Les Cowboy Junkies sont principalement des Timmins : Margo (voix), Michael (guitare), John (guitare), Peter (batterie). On recense également un Anton, Alan, à la basse. Plus quelques musiciens supplétifs : Jeff Bird, violon, mandoline, harmonica. Kim Deschamps, pedal steel, dobro. Jaro Czerwineck, accordéon. Steve Shearer, harmonica.
On les imagine assis sur les bancs habituellement réservés aux enfants de choeur, tripotant nerveusement leurs instruments, attendant leur morceau.
« The Trinity Session » est le deuxième album des Timmins ; ce sera l’album culte. C’est l’album de snob. Celui qu’on passe quand on veut impressionner l’élue de son cœur à sa première visite chez soi. Avec « The Trinity Session », les Cowboy Junkies pourraient bien être les précurseurs ignorés du renouveau folk US ou de la « country alternative » (« alt-country »), étiquette intrigante réunissant des gens aussi doués que Howe Gelb, Calexico, Ryan Adams, Sparklehorse, Bright Eyes, Handsome Family et Lucinda Williams.
De nos jours, constatons-le, la country n’est plus nécessairement un truc sacchariné et croonant portant un Stetson aux larges bords et une boucle de ceinturon pétante et qui fait marrer à l’étranger. Ce ne sont plus nécessairement des battements de santiags frénétiques sur une scène en bois et des histoires de gens aux dents blanches et qui votent conservateur.
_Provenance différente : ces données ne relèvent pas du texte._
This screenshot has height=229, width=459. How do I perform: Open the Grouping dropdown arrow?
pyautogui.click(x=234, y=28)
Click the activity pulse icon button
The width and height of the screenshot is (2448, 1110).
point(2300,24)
Dans le cas des Cowboy Junkies, on pourrait parler de « country cool ». Ou bien de « folk vespérale ». On pourrait aussi entendre en Margo Timmins le pendant féminin de Chris Isaac, particulièrement sur des fines ballades comme « Blue Moon Revisited » et « 300 Miles » où son susurrement fatal ondoie dans une réverb’ ouatée. Suivant l’exemple des vénérables du patrimoine folk américain, les Cowboy Junkies se situent du côté des travailleurs : que ça soit dans la mine avec « Mining For Gold» (reprise d’un traditionnel du 19e) ou dans le bâtiment avec « Working on a Building ». Une gageure à l’heure de la pop synthétique pour salon de coiffure et des premiers vidéoclips tournés dans les piscines californiennes.
En écoutant « Misguided Angel », ballade tout ce qu’il y a de plus folk, on jurerait que Margo Timmins vous chuchote par derrière l’oreille et que tous les autres musiciens sont planqués derrière le canapé. Il se dégage de l’acoustique impeccable de l’enregistrement un sentiment de proximité qui donne à cet album tout son caractère intime et chaleureux.
Cette impression de proximité sublime encore la qualité intrinsèque des chansons, merveilleusement écrites et arrangées avec une maîtrise inouïe. D’un blues nocturnal («I Don’t Get It » à une reprise du Velvet plus moite qu’un coït dans le bayou en plein été (« Sweet Jane »), en passant par une lamentation de dessous un saule pleureur (« To Love Is To Bury »), pour finir sur un autre blues nocturnal (« Walking After Midnight »), « The Trinity Session » émeut, émerveille, émulsionne. Moralité : ce n’est pas parce qu’on vient d’une ville de merde qu’on n’a rien à chanter… Si ça se trouve, on fait du rock même à Mulhouse.